Publié par Jerome le octobre 27, 2018 | Maj le octobre 27, 2018

Le gouvernement saoudien a souligné samedi que les personnes soupçonnées de l’assassinat du journaliste Jamal Khashoggi seront jugées en Arabie saoudite, un jour après que la Turquie ait demandé leur extradition pour les y poursuivre.

L’Arabie Saoudite va juger ces criminelles

Lors d’un discours prononcé lors d’un forum de défense à Beréin, le ministre saoudien des Affaires étrangères Adel al Jubeir a déclaré que son pays avait indiqué ” très clairement ” qu’il allait enquêter sur la mort du journaliste assassiné au consulat saoudien d’Istanbul, qu’il allait partager les résultats des enquêtes et qu’il allait sanctionner les responsables.

“Nous avons dit très clairement que nous mènerons une enquête complète et transparente, dont les résultats seront divulgués. Nous avons dit très clairement que ceux qui sont tenus de rendre des comptes le seront. Et nous avons dit très clairement que nous adopterons des mécanismes pour que cela ne se reproduise plus “, a déclaré le ministre dans son discours.

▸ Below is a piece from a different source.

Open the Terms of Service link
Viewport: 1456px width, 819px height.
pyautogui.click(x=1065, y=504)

Le compte Twitter officiel du ministère saoudien des Affaires étrangères indique qu’Al Yubeir a déclaré que ” les personnes impliquées dans l’affaire Jamal Khashoggi seront jugées dans le royaume “, bien qu’il n’ait pas utilisé ces mots précis dans son discours.

Position de la Turquie

Le Bureau du Procureur à Istanbul a officiellement demandé vendredi l’extradition des 18 personnes impliquées dans le meurtre de Khashoggi et l’a transmise au ministère turc des Affaires étrangères pour transmission aux autorités saoudiennes. Le président turc Recep Tayyip Erdogan a également demandé hier l’extradition des 18 suspects, dont trois sont arrivés à Istanbul la veille du crime et les 15 autres le 2 octobre, lorsque Khashoggi a disparu au consulat de son pays.

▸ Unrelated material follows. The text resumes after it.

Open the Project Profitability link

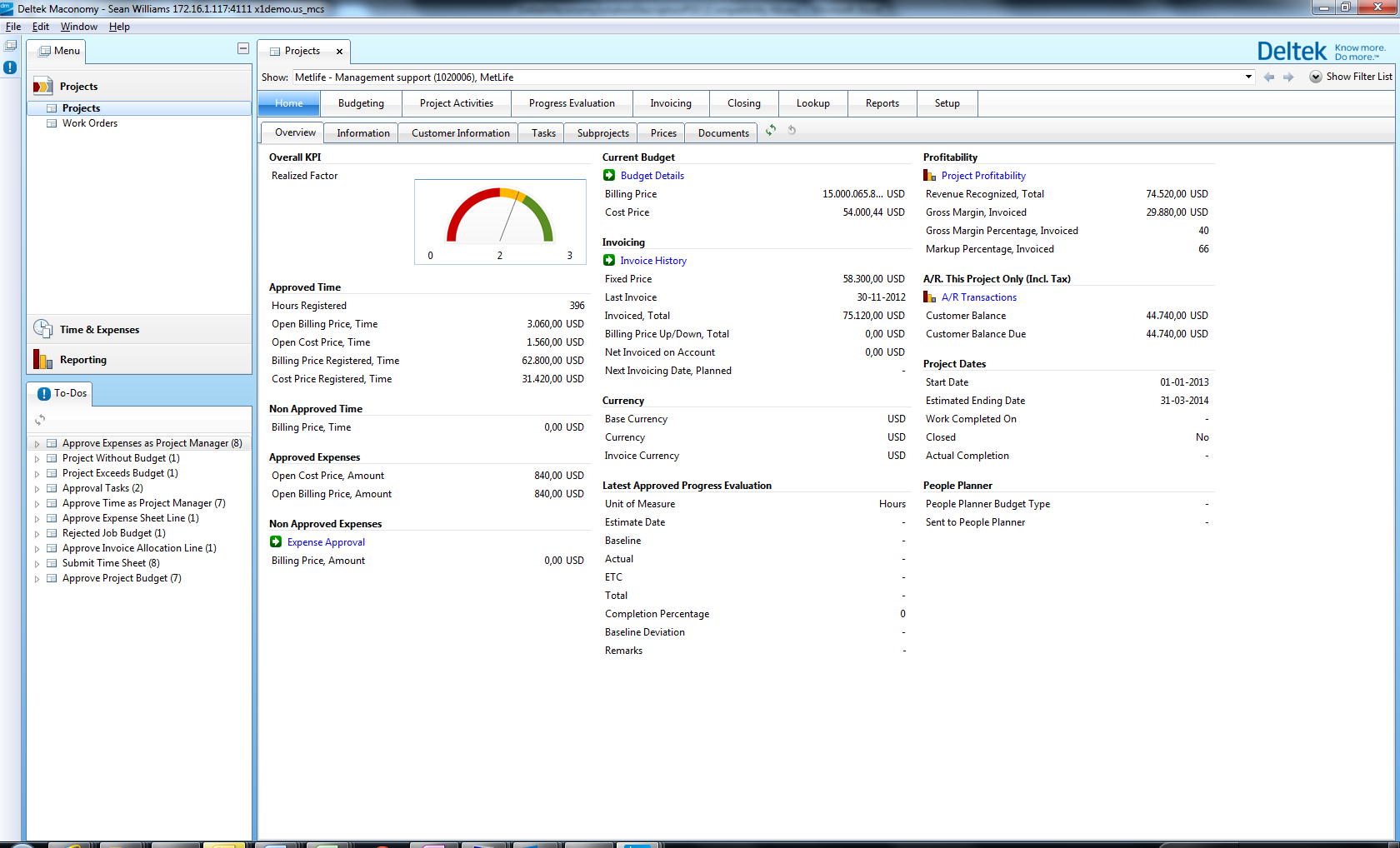coord(983,176)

Le parquet saoudien a reconnu jeudi que la mort de Khashoggi était un assassinat prémédité, d’après les informations reçues d’enquêteurs turcs.

Les autorités saoudiennes ont changé leur version à plusieurs reprises, affirmant initialement que le journaliste avait quitté le consulat vivant et n’avait reconnu sa mort qu’il y a une semaine, bien qu’elles l’aient attribuée à un combat.